SULPHURIC ACID.

This was formerly called “Oil of Vitriol,” because it has an oily consistence, and was originally distilled from green vitriol. Sulphuric acid is one of the most useful chemical agents known; scarcely a process in chemical manufacture can be performed without its assistance. Sulphuric acid is colorless, and very heavy, being nearly double that of water (the proportion is 1·842, while water is 1,000); it is powerfully acid, even when largely diluted with water, and during this mixture with water gives out great heat, a mixture of equal parts will become hotter than boiling water; if it be mixed, however, with snow instead of water, it becomes extremely cold (below zero).

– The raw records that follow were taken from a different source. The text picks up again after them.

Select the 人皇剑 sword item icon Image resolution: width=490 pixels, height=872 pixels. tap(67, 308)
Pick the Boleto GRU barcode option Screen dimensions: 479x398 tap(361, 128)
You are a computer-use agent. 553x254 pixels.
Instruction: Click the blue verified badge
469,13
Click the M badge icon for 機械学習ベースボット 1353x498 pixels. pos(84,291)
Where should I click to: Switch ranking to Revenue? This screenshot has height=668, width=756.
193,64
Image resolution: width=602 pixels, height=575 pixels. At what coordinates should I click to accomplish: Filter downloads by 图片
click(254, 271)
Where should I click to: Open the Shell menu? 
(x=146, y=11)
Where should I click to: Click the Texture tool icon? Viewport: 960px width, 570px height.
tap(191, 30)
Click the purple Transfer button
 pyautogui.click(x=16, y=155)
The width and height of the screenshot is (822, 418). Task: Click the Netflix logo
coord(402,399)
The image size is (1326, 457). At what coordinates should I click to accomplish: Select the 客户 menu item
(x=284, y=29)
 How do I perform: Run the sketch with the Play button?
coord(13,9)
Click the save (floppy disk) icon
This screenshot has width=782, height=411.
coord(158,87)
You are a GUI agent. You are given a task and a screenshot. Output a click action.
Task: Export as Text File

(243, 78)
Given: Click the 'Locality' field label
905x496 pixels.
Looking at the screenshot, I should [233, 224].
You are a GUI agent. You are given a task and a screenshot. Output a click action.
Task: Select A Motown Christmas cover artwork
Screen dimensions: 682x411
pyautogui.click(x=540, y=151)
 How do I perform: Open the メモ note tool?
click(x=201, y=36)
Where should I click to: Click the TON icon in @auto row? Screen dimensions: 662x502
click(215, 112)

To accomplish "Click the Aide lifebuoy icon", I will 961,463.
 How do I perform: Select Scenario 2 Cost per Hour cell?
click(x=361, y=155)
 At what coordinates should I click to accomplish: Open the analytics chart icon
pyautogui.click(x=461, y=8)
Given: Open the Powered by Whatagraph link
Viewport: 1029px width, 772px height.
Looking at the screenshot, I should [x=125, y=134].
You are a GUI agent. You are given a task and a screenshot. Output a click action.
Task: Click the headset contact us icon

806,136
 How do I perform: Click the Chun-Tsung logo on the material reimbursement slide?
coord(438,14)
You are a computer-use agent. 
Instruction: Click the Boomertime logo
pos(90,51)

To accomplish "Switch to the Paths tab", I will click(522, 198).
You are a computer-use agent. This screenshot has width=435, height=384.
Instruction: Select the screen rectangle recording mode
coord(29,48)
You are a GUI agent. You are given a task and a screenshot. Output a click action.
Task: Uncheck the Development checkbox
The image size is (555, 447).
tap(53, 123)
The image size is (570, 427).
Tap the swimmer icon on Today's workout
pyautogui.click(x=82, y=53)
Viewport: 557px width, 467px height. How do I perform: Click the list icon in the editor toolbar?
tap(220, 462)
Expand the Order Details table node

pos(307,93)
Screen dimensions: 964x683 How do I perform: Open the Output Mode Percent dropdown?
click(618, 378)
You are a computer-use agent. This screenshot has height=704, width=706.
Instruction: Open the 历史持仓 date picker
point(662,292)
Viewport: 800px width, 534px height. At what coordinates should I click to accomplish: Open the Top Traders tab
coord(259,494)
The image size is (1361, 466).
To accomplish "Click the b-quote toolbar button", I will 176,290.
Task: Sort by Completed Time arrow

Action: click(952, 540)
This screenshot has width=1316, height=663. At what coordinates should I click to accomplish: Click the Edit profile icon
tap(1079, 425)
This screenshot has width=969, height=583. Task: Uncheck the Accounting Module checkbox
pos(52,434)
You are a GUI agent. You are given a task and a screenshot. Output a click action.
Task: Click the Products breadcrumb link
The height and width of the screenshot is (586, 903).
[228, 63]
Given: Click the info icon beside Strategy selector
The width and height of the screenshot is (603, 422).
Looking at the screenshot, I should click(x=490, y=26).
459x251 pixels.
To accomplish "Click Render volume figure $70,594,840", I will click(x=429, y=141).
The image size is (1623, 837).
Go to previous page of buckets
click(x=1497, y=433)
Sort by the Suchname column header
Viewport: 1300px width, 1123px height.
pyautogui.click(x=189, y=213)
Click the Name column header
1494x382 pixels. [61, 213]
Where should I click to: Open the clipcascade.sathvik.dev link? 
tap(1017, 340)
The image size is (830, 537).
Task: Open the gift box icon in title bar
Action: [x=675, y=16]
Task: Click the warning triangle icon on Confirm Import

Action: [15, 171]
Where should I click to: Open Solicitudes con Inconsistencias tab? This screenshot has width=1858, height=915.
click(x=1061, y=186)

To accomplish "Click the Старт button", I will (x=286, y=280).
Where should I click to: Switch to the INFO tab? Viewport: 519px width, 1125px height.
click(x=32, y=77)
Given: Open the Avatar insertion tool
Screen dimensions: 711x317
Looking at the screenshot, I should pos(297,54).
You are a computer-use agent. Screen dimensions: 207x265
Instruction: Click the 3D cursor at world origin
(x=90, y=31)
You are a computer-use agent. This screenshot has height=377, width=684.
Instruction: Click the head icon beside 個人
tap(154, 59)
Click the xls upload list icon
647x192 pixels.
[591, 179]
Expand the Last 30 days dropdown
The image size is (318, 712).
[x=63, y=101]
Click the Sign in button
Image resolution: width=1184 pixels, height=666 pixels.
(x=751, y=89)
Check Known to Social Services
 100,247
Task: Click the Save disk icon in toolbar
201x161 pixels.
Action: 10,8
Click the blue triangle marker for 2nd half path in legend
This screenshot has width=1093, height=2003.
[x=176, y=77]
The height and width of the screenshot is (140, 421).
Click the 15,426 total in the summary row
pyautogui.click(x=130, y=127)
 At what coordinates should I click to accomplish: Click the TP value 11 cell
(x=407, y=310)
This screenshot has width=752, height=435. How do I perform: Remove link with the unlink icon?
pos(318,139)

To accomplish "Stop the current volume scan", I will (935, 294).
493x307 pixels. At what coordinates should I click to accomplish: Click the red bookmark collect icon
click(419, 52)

Sulphuric acid is made by burning sulphur in a furnace, and causing the vapours to pass into a large chamber lined with lead, and having some water at the bottom; into this chamber the vapours arising from nitre mixed with sulphuric acid are also admitted, together with air and a jet of steam. These arrangements require to be properly and nicely regulated, and it was only by study of the complicated changes which take place between these gases (sulphurous acid, nitric oxide, and atmospheric air), that this arrangement has been devised and adopted, a great part of the product having been formerly wasted in a more clumsy mode of preparation. The sulphuric acid condensed in the water at the bottom of the leaden chamber is too weak for use, and is concentrated by evaporating the water from it; for this purpose it is placed in shallow leaden pans placed on the bars of a furnace, and finally distilled in glass retorts, or retorts of iron lined with platinum. Sulphuric acid has such a powerful attraction for water, that an open vessel half-full of strong acid placed in a damp situation will attract enough water from the atmosphere to cause it to be quite full before long. This power of attracting water has been taken advantage of to procure ice in those places where it is not to be had naturally, as India, &c. If a vessel of water be placed under the receiver of an air-pump, and the receiver exhausted of air, the vapour of the water will speedily fill it, taking the place of the air, and so stop any further evaporation; but if another vessel containing some sulphuric acid be placed also in the receiver, the acid will absorb the vapour of water as fast as it is formed, and this rapid evaporation continuing produces such cold, that the remaining water is shortly frozen. Iron and zinc dissolve rapidly in diluted sulphuric acid, giving off abundance of hydrogen gas, and this was the way this gas was formerly produced for the inflation of balloons, but the common coal-gas being easily obtainable in almost any quantity in all towns, it is now used for that purpose instead of hydrogen gas. Sulphuric acid (chemically considered) consists of 1 equivalent of sulphur with 3 of oxygen, and 1 of water. Pure sulphuric acid (without water) is in the form of fine crystals, much resembling snow, which, on exposure to air containing the slightest quantity of moisture, absorbs it, and becomes converted into the ordinary sulphuric acid.

If this acid (even when greatly diluted) be spilt on cotton or linen it destroys it, producing a hole; this is owing to the acid converting the fibre into sugar. A proposition was once made to produce sugar from this source, but linen and cotton rags are in too great demand for paper-making to allow of its being done.